Selections from Virginia Woolf, A Room of One's Own (in packet)
Elaine Showalter, A Literature of Their Own, ch. 1, in Feminisms
Mary Poovey, The Proper Woman and the Lady Writer, selections (in packet)
Josephine Donovan, "The Silence is Broken," in Cameron, pp. 41-56
Judith L. Newton, "Power and the Ideology of 'Women's Sphere,"' in Feminisms, 765-780
Gilbert & Gubar, from Madwoman in the Attic (in packet)
Nancy Miller, "Emphasis Added" (in packet)

Week 7: Other discussions of ideological intervention in narrative

Readings:

Selections from Mikhail Bakhtin, The Dialogic Imagination (in packet)
Introduction to Huang Mei, Transforming the Cinderella Dream (in packet)

The rest of the semester will be devoted to discussing three novels
from the late eighteenth through the nineteenth century
in terms of the issues raised by the previous weeks.
In addition, consider the questions/issues I have raised in conjunction with each novel. 

 

Weeks 8 & 9: Frances Burney's Evelina

One topic to consider while you read: to what extent does the epistolary form of this novel enter into the equation of the ostensible denial to women of the subject position, and of feminist disruption of the marriage plot form? To what extent is Evelina's construction of the subjective self she presents at odds with patriarchal views of women? To what extent does her story of her journey toward marriage suggest she's ready to become relative to her male protagonist, and to what extent does it suggest she may insist on a continued autonomy? What role might be played by the appearance in this novel of the (false) Cinderella motif?

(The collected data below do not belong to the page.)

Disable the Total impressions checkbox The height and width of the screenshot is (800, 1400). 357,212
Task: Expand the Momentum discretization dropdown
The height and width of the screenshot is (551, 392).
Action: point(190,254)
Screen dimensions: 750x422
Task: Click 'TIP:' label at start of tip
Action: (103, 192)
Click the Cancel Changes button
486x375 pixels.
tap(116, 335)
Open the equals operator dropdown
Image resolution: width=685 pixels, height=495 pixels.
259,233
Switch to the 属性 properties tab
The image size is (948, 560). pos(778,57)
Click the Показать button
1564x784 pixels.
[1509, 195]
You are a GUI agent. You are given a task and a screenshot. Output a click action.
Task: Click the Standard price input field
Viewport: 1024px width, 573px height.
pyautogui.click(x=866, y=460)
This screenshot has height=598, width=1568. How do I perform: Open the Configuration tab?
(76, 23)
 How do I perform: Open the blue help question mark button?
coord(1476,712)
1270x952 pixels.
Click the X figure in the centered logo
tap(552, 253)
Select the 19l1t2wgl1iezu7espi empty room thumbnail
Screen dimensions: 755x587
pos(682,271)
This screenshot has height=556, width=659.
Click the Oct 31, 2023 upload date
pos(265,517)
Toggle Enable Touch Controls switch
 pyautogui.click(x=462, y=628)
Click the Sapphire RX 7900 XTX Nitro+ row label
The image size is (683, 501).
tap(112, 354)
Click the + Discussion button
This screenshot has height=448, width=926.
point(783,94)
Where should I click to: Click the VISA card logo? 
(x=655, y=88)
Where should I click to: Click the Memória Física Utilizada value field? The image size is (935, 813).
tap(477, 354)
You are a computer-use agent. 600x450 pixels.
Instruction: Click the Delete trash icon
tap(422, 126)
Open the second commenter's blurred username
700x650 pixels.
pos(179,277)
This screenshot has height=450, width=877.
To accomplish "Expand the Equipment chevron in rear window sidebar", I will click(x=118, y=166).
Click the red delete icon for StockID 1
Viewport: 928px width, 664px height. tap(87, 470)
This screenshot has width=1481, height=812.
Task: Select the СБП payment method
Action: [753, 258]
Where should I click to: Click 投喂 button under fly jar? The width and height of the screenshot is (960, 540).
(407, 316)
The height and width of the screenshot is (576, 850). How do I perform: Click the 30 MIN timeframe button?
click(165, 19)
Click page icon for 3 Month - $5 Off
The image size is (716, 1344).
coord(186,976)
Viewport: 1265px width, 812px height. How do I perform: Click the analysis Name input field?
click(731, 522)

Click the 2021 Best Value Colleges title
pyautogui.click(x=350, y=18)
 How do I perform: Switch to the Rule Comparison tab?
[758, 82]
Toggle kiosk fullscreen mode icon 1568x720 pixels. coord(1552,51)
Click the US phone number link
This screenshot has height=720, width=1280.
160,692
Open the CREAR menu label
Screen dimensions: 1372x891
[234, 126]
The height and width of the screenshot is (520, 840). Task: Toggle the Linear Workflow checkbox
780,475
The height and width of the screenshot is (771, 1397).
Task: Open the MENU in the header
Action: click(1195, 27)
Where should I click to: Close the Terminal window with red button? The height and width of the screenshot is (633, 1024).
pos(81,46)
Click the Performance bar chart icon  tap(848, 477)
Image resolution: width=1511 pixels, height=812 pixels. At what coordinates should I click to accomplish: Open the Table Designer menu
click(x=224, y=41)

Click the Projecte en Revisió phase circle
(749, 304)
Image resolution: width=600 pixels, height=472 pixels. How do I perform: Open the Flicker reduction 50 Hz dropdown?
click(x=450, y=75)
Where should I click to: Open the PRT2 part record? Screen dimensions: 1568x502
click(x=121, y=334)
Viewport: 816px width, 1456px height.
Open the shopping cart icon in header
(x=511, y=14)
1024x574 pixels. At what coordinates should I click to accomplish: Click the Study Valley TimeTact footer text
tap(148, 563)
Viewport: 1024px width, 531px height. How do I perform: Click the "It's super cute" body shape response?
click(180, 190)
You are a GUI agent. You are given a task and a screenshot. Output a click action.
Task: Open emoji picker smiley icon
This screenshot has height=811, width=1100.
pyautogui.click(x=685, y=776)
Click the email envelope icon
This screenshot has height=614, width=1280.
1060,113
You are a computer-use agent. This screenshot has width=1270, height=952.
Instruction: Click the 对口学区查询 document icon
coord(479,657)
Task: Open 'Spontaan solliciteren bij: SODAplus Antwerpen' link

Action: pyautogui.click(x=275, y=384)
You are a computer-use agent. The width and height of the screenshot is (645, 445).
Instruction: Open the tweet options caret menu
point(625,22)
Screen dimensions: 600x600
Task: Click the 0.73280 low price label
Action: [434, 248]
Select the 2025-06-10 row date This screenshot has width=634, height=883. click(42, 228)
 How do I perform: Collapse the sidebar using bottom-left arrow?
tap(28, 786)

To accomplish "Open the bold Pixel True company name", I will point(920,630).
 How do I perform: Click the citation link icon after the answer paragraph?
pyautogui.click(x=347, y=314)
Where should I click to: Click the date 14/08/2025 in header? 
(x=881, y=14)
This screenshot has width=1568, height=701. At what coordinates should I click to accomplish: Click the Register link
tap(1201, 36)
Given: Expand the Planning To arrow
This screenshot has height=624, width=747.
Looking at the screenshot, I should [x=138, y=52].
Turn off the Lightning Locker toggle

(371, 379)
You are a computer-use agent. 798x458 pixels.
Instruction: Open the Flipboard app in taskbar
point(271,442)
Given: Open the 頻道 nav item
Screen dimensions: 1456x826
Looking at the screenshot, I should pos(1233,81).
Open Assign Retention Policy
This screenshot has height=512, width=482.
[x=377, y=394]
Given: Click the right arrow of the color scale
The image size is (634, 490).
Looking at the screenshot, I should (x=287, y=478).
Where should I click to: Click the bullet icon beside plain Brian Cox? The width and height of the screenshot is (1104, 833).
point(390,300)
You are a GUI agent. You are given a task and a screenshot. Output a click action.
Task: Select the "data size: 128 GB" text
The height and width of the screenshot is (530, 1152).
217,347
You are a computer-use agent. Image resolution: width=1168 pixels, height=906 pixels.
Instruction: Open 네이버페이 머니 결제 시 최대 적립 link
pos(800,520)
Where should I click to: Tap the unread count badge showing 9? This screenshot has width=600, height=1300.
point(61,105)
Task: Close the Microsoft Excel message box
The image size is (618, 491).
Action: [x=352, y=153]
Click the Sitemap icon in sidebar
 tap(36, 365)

Weeks 10, 11, and 12: Emily Brontë's Wuthering Heights

Topics to consider: What might the significance be here of the framed narratological situation, the fact that we're at a double remove from Catherine and Heathcliff, the ostensible main characters of the story recounted? What do you make of the fact that everybody seems to have the same name, or that, at any rate, there are only a few names which get repeated among almost all the characters? What might be the significance of the narrative's being split in two, so that there are really two marriage plots here, one dysphoric, the other euphoric, to use Nancy Miller's terms?

Weeks 13, 14, and 15: Elizabeth Gaskell's North and South

Topics to consider: What is the significance of the marriage plot's being complicated here by other kinds of issues -- by economic, political problems? What might the significance be, that is, of the broadening of the world depicted in the novel in terms of how that affects views of "woman" and the kind of story she might have? Does Margaret's conclusion in marriage seem here a drawing back into the kind of subordinate, invisible world that critics of the marriage plot suggest is unavoidable?